What You'll Learn Along the Way
Bash commands. This really clicks once you’ve been running the same process over and over. Take a changelog workflow, for example. After doing it manually enough times, the “workflow” becomes obvious. That’s when you can get the agent to create a slash command that runs a series of bash commands and prompts the model to do specific things: reading through GitHub diffs, checking what’s behind a feature flag, sorting items into the right sections of new features and bug fixes.
From there, it’s natural to get more into bash and CLIs. A common pattern is to stop using MCPs (Model Context Protocol servers) and use CLI versions of tools instead. Yes, MCPs take up context, but mostly it’s simpler when you only need a few of the tools an MCP would include. For tools like Supabase, Vercel, and GitHub, the CLIs often work better than the MCPs.
Building custom CLIs is also a great practice. For example, you might build a Linear CLI to query issues and run everything from the terminal instead of opening the desktop or web interface.
VPS (Virtual Private Server). You might abstractly know what a VPS is: it’s like another computer that’s always on, somewhere else. But until you truly need one, the practical details stay fuzzy. A common use case: running something like a data tracker that pulls information every single minute and needs to always stay on.

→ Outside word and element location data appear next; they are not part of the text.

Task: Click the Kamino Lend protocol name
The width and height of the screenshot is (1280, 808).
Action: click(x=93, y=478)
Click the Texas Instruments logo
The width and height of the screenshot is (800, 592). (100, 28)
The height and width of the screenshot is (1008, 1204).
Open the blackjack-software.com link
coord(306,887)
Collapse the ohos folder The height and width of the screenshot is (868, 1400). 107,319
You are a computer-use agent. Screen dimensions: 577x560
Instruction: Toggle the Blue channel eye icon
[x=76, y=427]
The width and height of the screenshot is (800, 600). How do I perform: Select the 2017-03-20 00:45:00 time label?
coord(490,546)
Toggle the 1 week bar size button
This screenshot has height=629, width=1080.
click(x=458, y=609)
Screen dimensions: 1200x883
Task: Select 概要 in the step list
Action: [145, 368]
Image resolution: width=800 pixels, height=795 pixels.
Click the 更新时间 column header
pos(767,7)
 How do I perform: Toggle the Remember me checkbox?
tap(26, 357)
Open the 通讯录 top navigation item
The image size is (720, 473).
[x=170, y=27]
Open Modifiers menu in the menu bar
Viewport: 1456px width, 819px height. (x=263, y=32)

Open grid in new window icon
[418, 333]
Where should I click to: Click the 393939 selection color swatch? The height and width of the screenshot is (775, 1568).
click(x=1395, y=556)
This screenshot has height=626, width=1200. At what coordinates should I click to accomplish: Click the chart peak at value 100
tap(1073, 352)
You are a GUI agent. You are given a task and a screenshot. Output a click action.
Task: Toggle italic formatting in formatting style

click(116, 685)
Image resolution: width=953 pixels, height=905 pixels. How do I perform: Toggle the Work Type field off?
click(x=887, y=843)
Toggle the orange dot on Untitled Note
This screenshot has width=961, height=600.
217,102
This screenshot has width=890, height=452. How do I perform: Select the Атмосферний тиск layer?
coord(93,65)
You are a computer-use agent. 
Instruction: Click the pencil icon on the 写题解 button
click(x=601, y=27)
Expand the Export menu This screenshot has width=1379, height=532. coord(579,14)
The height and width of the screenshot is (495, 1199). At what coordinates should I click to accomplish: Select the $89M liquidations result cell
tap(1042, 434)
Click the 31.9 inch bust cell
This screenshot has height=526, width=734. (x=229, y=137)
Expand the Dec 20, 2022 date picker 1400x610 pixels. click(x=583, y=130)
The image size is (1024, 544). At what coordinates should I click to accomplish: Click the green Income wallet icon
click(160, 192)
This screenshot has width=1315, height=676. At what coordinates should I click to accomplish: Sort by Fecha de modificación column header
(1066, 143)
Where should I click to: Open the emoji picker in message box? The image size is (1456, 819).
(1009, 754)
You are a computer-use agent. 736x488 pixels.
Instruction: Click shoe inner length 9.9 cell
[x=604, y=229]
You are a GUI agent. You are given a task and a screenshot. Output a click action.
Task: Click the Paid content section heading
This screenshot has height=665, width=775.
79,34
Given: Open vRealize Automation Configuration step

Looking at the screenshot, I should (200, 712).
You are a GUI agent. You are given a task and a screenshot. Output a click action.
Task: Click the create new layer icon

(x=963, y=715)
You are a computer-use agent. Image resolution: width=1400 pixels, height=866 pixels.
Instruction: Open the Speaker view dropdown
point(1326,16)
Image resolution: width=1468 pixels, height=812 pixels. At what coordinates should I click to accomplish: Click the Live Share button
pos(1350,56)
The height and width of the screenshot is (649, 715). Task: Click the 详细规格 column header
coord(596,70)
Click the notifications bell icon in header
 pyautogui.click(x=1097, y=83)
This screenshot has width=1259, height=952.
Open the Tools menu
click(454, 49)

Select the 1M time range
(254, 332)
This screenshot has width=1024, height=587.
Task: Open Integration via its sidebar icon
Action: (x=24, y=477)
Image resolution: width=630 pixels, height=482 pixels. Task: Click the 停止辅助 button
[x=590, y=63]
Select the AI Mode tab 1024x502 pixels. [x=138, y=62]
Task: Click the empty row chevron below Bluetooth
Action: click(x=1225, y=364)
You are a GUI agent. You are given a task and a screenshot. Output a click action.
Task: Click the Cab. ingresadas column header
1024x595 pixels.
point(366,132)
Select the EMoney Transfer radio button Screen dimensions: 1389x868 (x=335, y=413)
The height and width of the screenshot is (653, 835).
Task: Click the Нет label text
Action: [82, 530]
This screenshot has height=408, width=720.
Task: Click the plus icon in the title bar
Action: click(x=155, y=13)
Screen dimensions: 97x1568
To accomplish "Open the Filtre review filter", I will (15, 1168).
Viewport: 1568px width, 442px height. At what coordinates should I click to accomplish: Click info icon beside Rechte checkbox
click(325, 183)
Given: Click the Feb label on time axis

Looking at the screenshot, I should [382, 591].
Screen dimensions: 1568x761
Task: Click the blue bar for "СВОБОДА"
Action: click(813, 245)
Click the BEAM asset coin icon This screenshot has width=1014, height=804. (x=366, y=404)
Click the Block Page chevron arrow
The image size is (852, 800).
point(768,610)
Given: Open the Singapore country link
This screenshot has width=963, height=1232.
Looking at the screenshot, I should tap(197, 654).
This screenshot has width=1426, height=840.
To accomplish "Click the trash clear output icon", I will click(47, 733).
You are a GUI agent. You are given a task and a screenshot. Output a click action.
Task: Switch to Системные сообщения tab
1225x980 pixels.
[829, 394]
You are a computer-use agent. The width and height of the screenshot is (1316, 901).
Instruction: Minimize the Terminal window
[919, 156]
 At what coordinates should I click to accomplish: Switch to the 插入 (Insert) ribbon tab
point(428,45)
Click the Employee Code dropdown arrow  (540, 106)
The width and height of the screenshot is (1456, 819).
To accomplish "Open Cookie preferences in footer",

A VPS is also handy for running bots and using tools like SyncThing to sync local repos, so your code is always up to date and in the same state you left it. That means you can pick up your work on the go.
Skills. These are reusable knowledge files and commands that your agent can use across projects. Think of them as portable toolkits. For example, a Gmail CLI that lives at your root directory and can be pulled into any project. Anytime you need Gmail functionality (like an email triage system), it’s just there, ready to go.